((

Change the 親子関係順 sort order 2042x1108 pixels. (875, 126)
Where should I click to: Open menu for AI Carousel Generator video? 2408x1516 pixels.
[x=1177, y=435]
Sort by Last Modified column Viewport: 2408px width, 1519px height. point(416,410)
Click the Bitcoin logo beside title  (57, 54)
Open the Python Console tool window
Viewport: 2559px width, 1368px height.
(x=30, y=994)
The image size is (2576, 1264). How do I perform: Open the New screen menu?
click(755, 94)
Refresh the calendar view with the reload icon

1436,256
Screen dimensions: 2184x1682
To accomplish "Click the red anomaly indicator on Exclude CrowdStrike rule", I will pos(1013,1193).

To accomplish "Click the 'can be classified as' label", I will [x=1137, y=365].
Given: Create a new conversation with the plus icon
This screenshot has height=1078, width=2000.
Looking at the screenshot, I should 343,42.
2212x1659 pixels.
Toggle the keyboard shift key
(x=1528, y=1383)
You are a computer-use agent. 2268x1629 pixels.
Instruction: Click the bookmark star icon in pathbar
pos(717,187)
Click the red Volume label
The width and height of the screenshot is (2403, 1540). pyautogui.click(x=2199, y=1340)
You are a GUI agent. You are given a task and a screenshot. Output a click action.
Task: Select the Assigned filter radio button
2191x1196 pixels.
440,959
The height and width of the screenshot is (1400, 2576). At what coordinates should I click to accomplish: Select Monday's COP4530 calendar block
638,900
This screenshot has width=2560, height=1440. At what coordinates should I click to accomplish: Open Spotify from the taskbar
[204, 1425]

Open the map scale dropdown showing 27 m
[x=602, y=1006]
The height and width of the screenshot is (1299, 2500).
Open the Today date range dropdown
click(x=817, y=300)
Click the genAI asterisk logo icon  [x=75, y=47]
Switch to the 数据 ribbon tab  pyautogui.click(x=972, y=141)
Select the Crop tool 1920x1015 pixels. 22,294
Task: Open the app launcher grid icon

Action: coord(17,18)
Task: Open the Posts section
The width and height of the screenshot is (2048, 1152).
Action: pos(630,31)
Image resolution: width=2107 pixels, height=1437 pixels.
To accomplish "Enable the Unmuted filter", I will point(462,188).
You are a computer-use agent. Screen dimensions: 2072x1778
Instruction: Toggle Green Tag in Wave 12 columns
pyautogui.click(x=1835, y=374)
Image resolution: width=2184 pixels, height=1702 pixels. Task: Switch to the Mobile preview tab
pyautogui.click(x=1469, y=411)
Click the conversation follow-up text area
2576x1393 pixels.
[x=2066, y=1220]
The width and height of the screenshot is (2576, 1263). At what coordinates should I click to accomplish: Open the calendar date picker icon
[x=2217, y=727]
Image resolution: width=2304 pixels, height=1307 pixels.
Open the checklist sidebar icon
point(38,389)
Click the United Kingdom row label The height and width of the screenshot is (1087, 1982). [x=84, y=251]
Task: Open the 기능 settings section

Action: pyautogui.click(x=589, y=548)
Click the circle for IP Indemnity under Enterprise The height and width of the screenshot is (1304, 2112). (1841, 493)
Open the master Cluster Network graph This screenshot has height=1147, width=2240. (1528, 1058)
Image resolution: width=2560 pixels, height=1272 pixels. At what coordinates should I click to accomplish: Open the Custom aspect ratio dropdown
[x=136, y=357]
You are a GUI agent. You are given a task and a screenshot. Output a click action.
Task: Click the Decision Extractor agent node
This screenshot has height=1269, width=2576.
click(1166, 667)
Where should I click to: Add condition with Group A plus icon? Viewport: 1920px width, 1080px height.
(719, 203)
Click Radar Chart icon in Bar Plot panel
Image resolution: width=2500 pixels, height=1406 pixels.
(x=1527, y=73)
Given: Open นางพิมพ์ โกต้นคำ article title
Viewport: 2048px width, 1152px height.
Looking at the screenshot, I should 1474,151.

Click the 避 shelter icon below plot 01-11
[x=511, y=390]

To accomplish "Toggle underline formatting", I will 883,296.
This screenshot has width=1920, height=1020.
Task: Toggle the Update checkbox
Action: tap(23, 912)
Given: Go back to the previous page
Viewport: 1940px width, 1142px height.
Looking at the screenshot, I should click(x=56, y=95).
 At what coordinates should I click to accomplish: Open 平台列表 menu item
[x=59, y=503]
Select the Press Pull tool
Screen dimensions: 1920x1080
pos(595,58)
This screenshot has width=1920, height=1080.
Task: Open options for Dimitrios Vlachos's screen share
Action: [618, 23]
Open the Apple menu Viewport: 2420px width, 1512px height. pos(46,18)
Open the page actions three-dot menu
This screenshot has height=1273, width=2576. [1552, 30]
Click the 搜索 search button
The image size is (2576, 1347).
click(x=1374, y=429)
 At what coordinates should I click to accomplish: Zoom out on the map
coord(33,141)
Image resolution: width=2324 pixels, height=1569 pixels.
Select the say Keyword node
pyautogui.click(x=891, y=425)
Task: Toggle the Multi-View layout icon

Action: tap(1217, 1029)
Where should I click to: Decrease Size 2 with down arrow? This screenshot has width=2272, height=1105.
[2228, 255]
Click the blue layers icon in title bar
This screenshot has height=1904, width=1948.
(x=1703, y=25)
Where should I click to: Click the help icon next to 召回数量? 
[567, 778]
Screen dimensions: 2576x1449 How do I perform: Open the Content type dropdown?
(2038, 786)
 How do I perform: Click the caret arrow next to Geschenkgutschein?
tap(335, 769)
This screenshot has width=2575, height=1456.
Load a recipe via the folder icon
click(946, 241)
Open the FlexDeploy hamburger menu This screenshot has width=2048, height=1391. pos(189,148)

))

▸ What is required
Precisely the lines between those holding "The height and width of the screenshot is (1299, 2500)." and "Task: Open the Posts section", inclusive, are to be reproduced from the listing above, with nothing added.

▸ Answer for the task
The height and width of the screenshot is (1299, 2500).
Open the Today date range dropdown
click(x=817, y=300)
Click the genAI asterisk logo icon  [x=75, y=47]
Switch to the 数据 ribbon tab  pyautogui.click(x=972, y=141)
Select the Crop tool 1920x1015 pixels. 22,294
Task: Open the app launcher grid icon

Action: coord(17,18)
Task: Open the Posts section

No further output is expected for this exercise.